CD Baby Artists Earned More than $100 Million Last Year
CD Baby artists earned more than $100 million in 2018.
Several months ago, Spotify revealed its list of preferred artist distributors and label distributors.
Listing Distrokid in bold, the list also includes CD Baby, EmuBands, The Orchard, and FUGA.
These five companies will help independent artists and labels quickly get their music onto the service.
Then, just a few weeks later, Apple Music quietly unveiled its own preferred artist distributors.

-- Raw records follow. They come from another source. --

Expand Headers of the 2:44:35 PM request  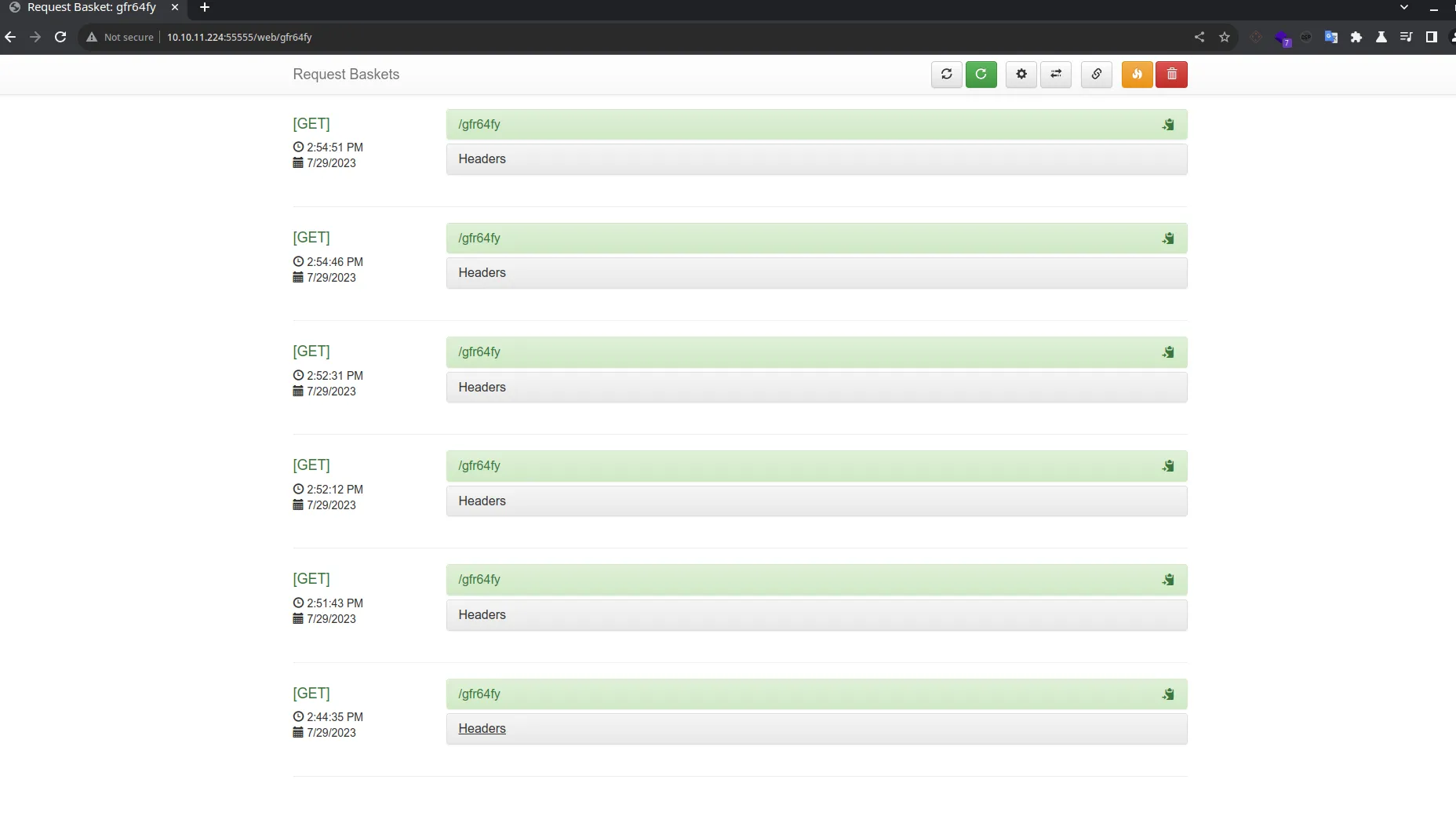[482, 729]
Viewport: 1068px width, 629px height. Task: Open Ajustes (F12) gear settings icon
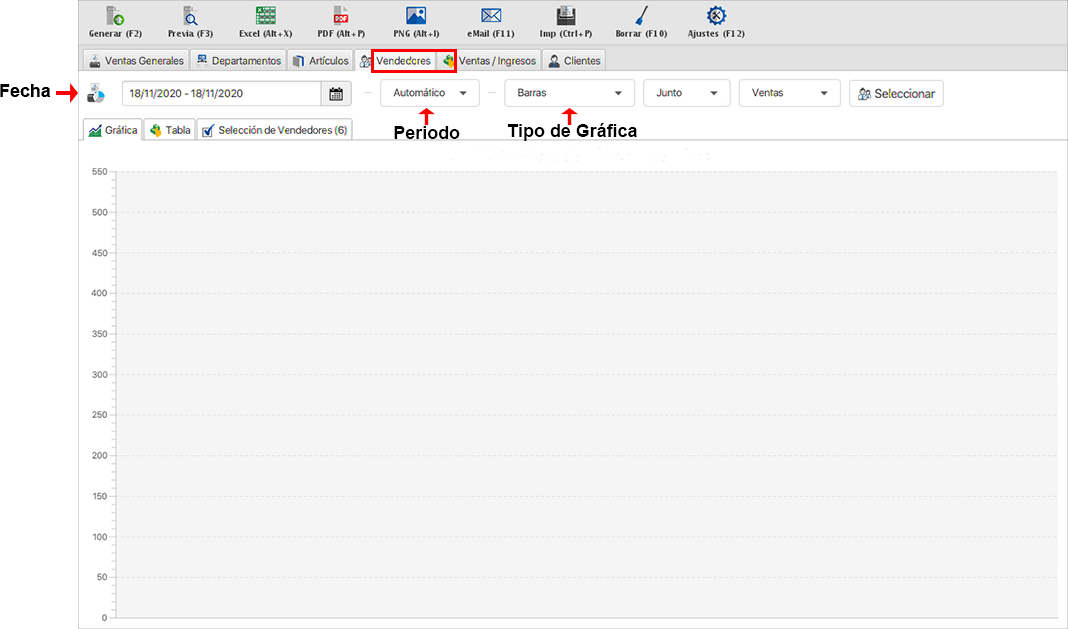(716, 16)
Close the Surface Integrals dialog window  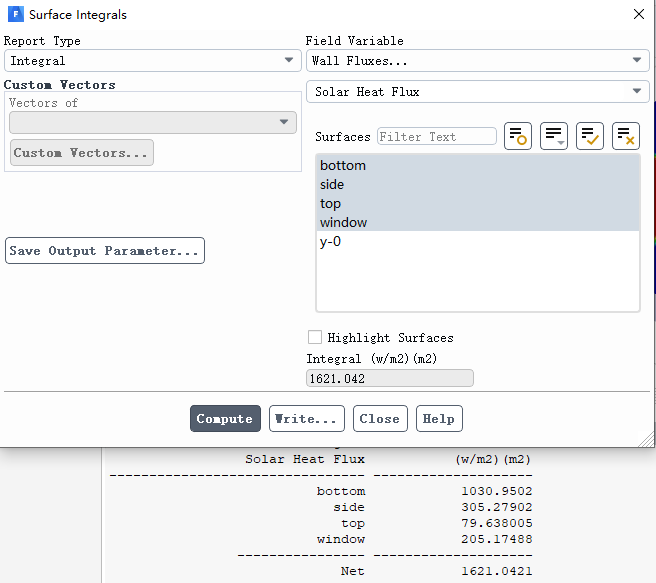[x=639, y=15]
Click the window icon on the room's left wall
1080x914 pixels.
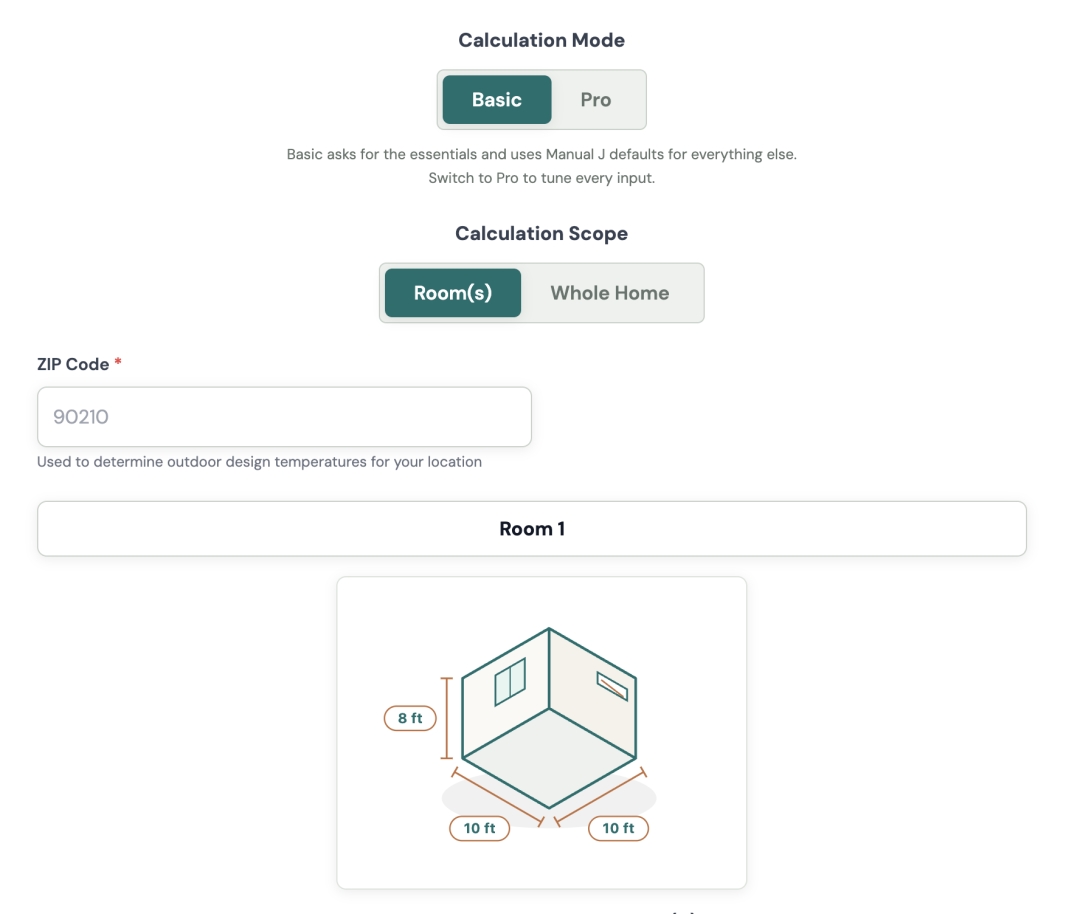(x=510, y=682)
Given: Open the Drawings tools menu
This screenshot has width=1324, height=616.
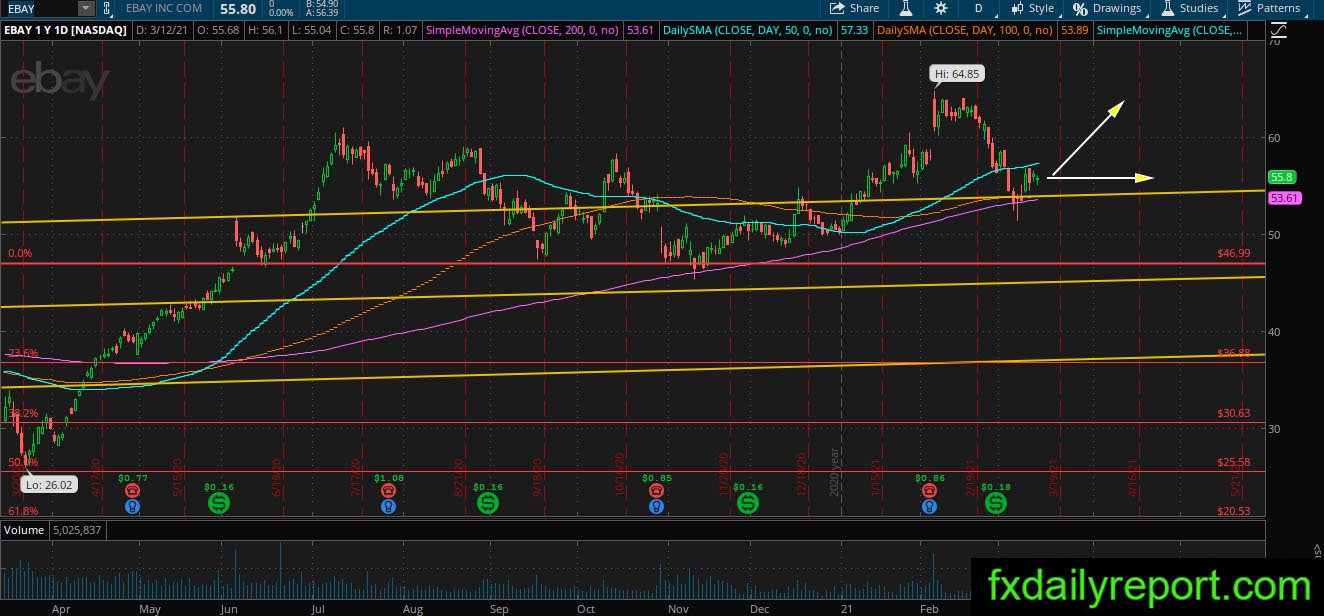Looking at the screenshot, I should pyautogui.click(x=1107, y=8).
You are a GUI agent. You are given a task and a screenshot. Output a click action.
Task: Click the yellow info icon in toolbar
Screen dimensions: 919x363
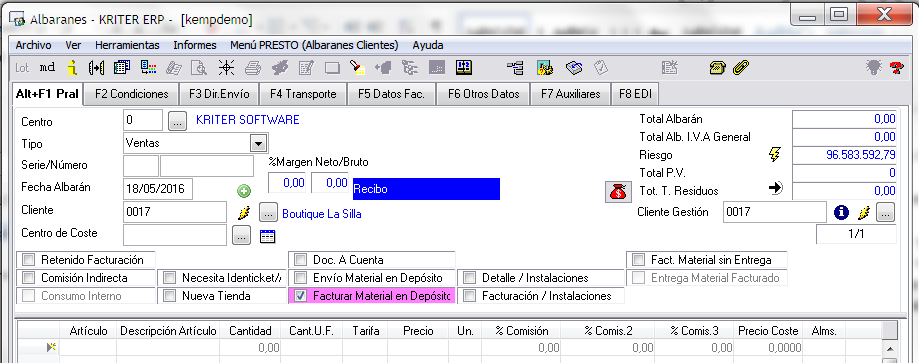(72, 68)
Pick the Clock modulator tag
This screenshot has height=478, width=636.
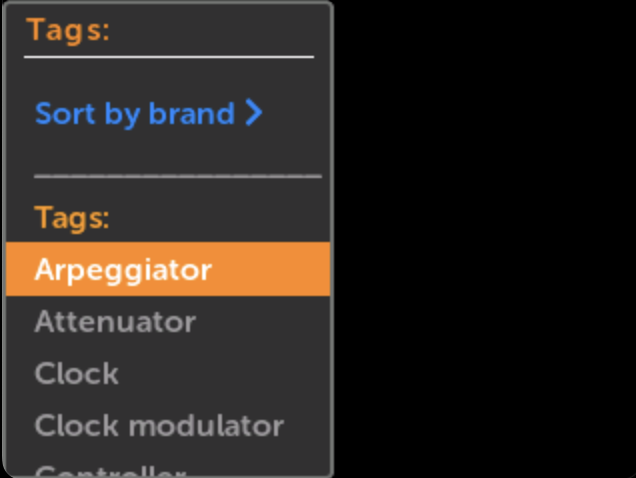pyautogui.click(x=159, y=426)
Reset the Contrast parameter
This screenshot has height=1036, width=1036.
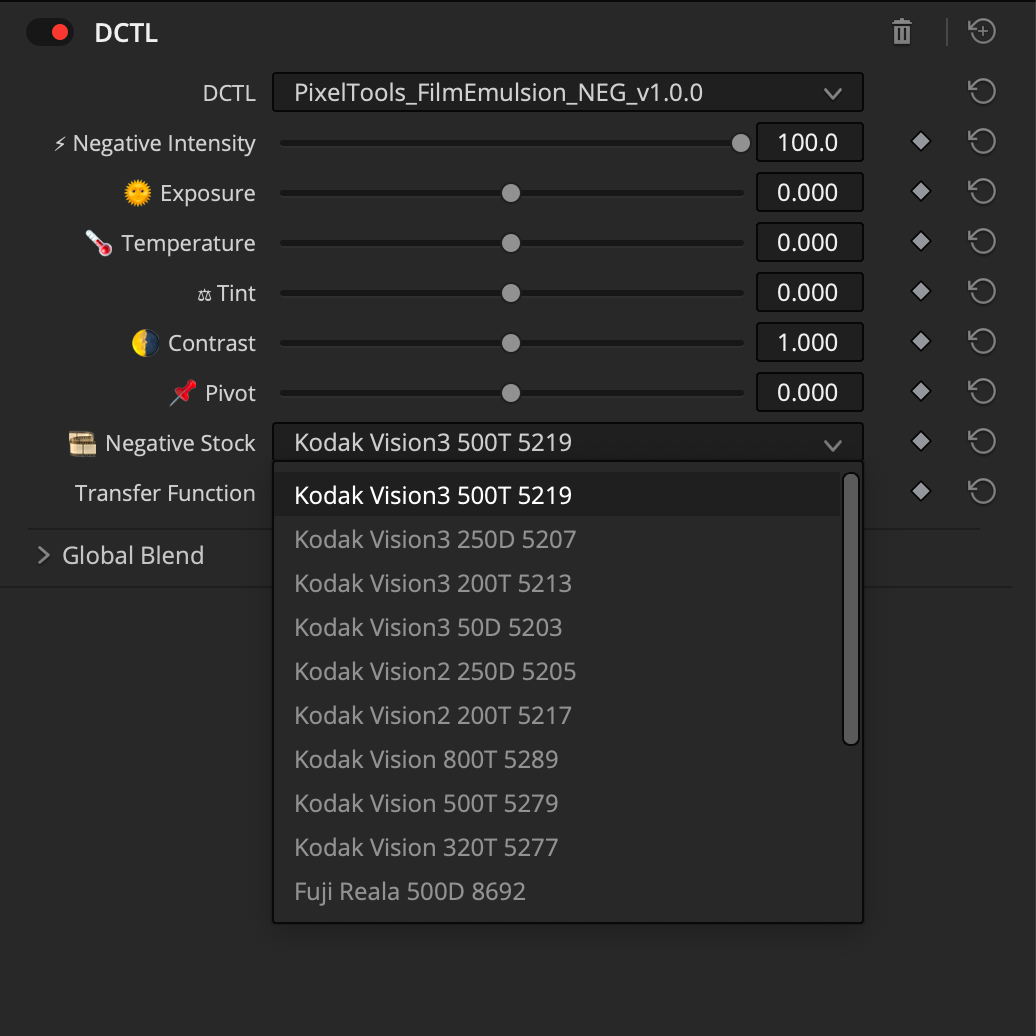click(x=981, y=341)

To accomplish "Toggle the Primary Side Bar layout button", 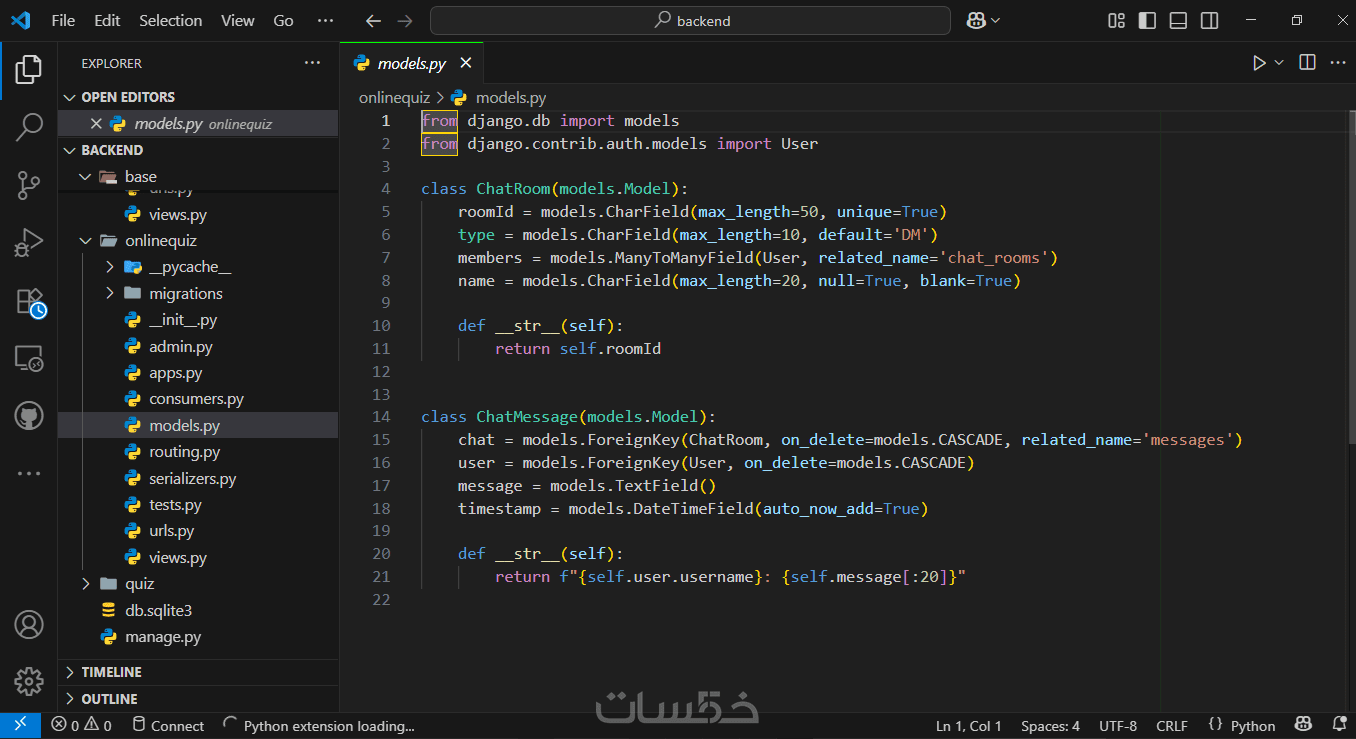I will 1147,20.
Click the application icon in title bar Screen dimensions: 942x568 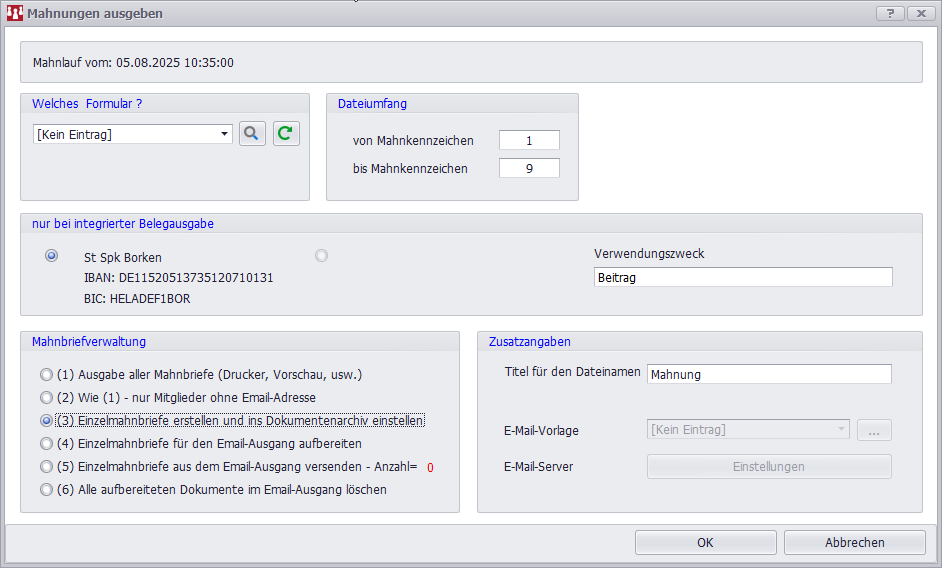[14, 13]
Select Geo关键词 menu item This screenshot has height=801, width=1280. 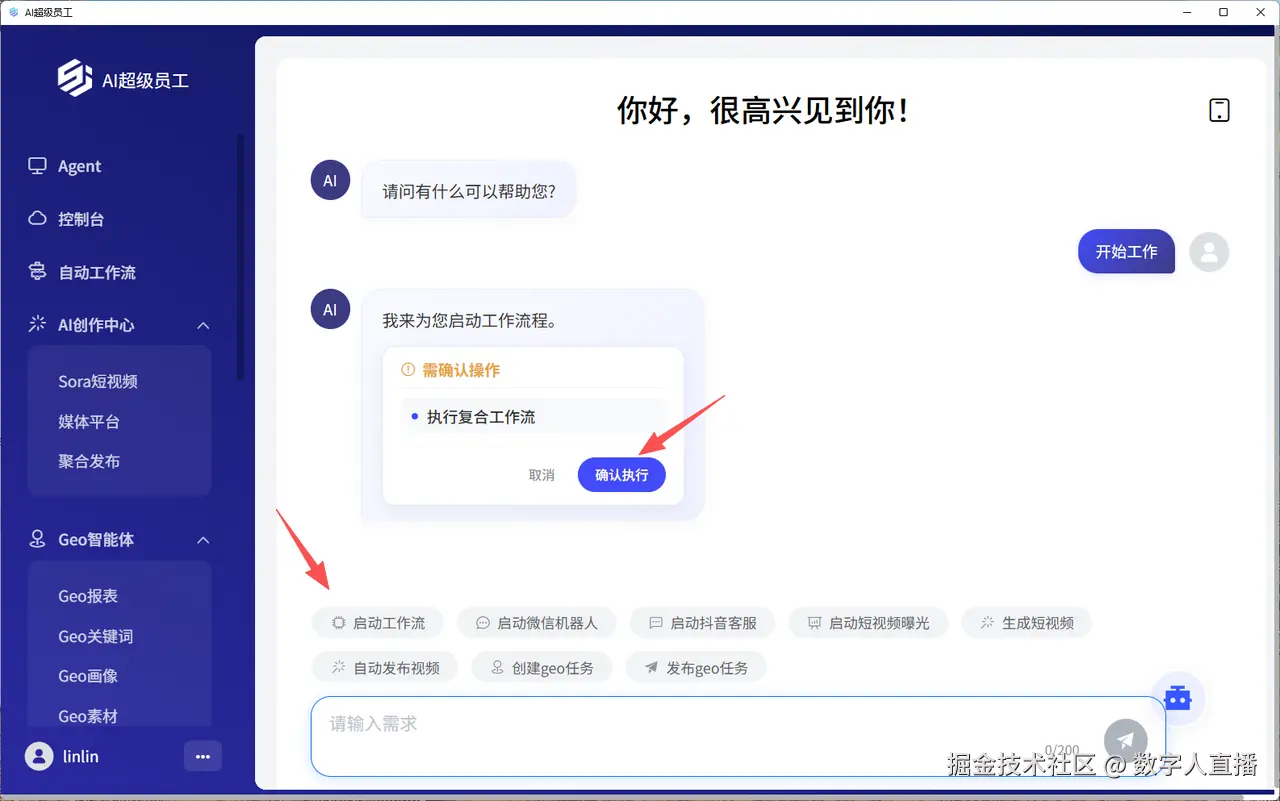pyautogui.click(x=95, y=636)
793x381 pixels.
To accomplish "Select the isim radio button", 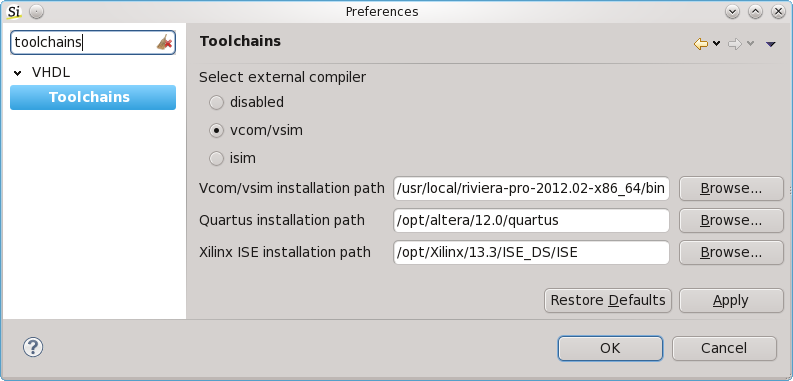I will [216, 158].
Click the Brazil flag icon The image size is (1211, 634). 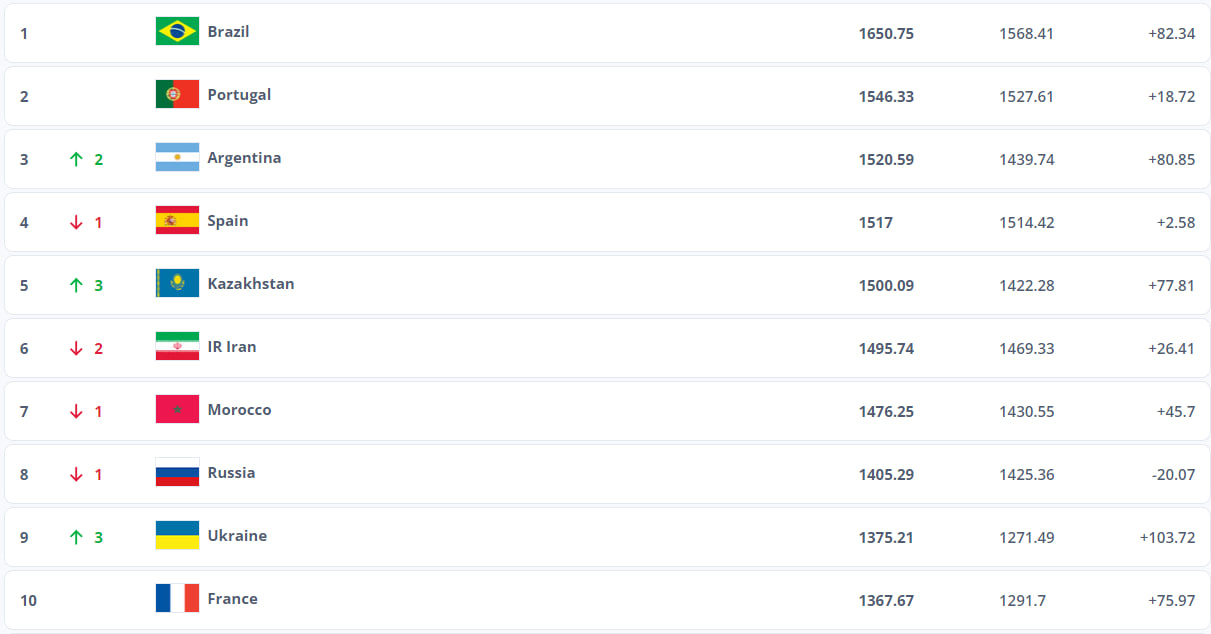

Dubbed the ‘Apple Preferred Distribution Program,’ the company named just three music distributors as its ‘Preferred Plus’ partners – CD Baby, The Orchard, and Kontor New Media.
Now, one digital distributor has posted its numbers for 2018.
In 2018, artists on CD Baby earned well over $100 million.
The 20-year-old company claims it’s consistently paid artists “every single week without fail, no matter what.”
The figure has come from the following sources:
- Streaming and download revenue.
- CD and vinyl sales.
- Social video monetization on YouTube, Facebook, Instagram, etc.
- Sync licensing.
- Publishing administration (for both performance and mechanical royalties).
- The “label” share of licensed, non-interactive streaming royalties.
- Other sources.
The huge bump most likely also came from its exclusive distribution deals with Spotify and Apple Music.
Speaking about the figure, CD Baby’s Chris Robley added,
“ONE HUNDRED MILLION DOLLARS! That’s a ton of money, but we’re expecting to pay out even more for the coming year as we open up new opportunities and expand existing ways of “monetizing” music.”
This figure represents a 25% increase over 2017. CD Baby had paid out $80.1 million, up 33% from 2016.
The company distributes 750,000 artists and over 9 million tracks. CD Baby also publishes 170,000 songwriters and more than 1 million songs. The company represents artists in over 200 territories worldwide.
Early last year, CD Baby claimed it distributed 650,000 artists, 140,000 songwriters, and 875,000 songs.
Featured image by GFDL (CC by 2.0).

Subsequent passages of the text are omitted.